Sunday, March 30, 2008

First, Blame the Patient

Here's a prescription for health care reform in case some of us are not aware of the fete accompli that we have reached in the policy world with the upcoming election - here's a quick summary of what's coming:
1. First, blame the patient.*

2. Do not, under any circumstances blame:
  • the relentless bureaucracy hell-bent on continued expansion
  • the rising cost of technology
  • the lack of tort reform
  • overtesting occurring because of defensive medicine
  • the annually increasing percentage of administrative overhead for healthcare delivery in the US, now approaching 30% of the entire healthcare bill
  • direct-to-consumer advertising
  • the un-checked hospital construction industry
  • the increasing median age of our populace
  • the lack of transparency of true costs within the system
  • No restriction on healthcare delivery in futile situations
3. Next, assemble an impressive array of like-minded and highly gifted individuals who sincerely believe the patient is the problem.

4. Assemble lots and lots of "partners" with financial conflicts in this debate to stand by your side.

5. Build a very fancy website at significant cost.

6. Spend lots and lots of money on "new media consultants" to be sure the blog-o-sphere learns of this website (h/t: Thanks, Chris)

7. Pat yourself on the back for defining "the problem."
We appreciate the detailed spreadsheets of costs provided by the Partnership to Fight Chronic Disease. Given their apparently extensive talent bank and funding for this type of analysis, we look forward to seeing comparable line-item analyses for the costs of ever-burgeoning healthcare bureaucracy.


* Of course, do not CALL it "the patient," instead, call it working to "fight chronic disease."

ADDENDUM: Lisa Emrich at Brass and Ivory blog adds her perspective as a patient with chronic disease.


The Happy Hospitalist said...

As long as insurance picks up the tab, it will get paid for.

All of it.

Ian Furst said...

Slow down -- you're not going to have anything left for Grand Rounds

Anonymous said...

It baffles me that as acute disease has decreased as a cause of death, people look at the "growth" of deaths due to chronic disease. All people die of something. N=everybody. If the portion of N that dies of acute disease goes down, the portion dying of something else, eg, chronic disease, goes up. And the more learned about treating chronic diseases like hypertension, the more people will have them for a substantial period.

Anonymous said...

Why does anyone need the blame? I mean, why can't people just get sick? I understand that there are some things that can be done with some illnesses, I'm not saying no one is *ever* to blame. Just, sometimes people get sick. They can't be helped, the fact that they got the illness can't be helped, it just happens.

John A said...

"Blame the patient" - the associated article states

Overweight rates have been climbing over the past few decades among children. About 9 million (or roughly one in six kids ages 6–19) were overweight in 2004 – more than triple the number of overweight children in 1980.

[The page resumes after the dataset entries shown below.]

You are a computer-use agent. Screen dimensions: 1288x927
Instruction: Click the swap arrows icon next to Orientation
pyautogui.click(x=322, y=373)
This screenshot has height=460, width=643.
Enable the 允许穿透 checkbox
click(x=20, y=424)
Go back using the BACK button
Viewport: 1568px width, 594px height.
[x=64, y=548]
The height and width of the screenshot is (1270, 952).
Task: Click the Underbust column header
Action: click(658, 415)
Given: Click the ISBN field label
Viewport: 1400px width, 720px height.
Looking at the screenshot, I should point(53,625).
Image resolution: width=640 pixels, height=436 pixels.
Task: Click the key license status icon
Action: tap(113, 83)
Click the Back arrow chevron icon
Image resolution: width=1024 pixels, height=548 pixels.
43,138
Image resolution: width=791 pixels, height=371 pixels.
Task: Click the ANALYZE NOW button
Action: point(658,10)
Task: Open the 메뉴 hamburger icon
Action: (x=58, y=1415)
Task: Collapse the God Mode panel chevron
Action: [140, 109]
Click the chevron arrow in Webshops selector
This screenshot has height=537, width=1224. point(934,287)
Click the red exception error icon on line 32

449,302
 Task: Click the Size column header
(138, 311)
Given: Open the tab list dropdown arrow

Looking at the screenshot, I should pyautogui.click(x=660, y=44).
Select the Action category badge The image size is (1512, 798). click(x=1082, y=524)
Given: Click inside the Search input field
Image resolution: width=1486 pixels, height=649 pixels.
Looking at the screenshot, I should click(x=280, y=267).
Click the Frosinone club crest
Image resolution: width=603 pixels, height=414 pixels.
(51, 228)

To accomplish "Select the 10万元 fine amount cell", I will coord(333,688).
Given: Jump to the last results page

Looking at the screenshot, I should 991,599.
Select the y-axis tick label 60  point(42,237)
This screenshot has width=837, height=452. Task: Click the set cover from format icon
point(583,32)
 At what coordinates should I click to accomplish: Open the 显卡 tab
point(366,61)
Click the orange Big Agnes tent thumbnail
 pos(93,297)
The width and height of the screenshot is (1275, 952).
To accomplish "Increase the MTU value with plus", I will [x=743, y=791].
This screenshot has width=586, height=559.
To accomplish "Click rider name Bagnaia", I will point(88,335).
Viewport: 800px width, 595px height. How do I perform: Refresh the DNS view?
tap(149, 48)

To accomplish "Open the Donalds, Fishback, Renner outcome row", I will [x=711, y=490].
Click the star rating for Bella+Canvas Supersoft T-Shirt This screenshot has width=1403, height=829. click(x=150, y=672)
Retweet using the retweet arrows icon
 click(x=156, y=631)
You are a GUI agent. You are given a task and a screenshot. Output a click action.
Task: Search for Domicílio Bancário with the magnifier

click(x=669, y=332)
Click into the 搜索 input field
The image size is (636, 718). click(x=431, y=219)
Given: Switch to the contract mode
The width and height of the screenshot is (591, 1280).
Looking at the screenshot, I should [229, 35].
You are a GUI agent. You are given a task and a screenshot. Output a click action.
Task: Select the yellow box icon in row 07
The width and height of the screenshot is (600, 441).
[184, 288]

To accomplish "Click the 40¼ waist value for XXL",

But does the author consider, at a minimum -

In 1985 a consensus conference convened by the National Institutes of Health (NIH) recommended that men and women be considered “overweight” at BMIs of 27.8 and 27.3, respectively. In 1996 an NIH-sponsored review of the literature found that “increased mortality typically was not evident until well beyond a BMI level of 30.” Yet two years later [1998], the NIH yielded to a World Health Organization recommendation that “overweight” be defined downward to a BMI of 25, with 30 or more qualifying as “obese."

And while I certainly accept that tobacco use can have profound health consequences, I am less sure about diet and exercise regimes - most seem extreme, and dieting ineffective.

bob said...

fait accompli - an accomplished fact, a thing already done

fete accompli - a party already finished

Curiously, both work in the context of this article, you clever man.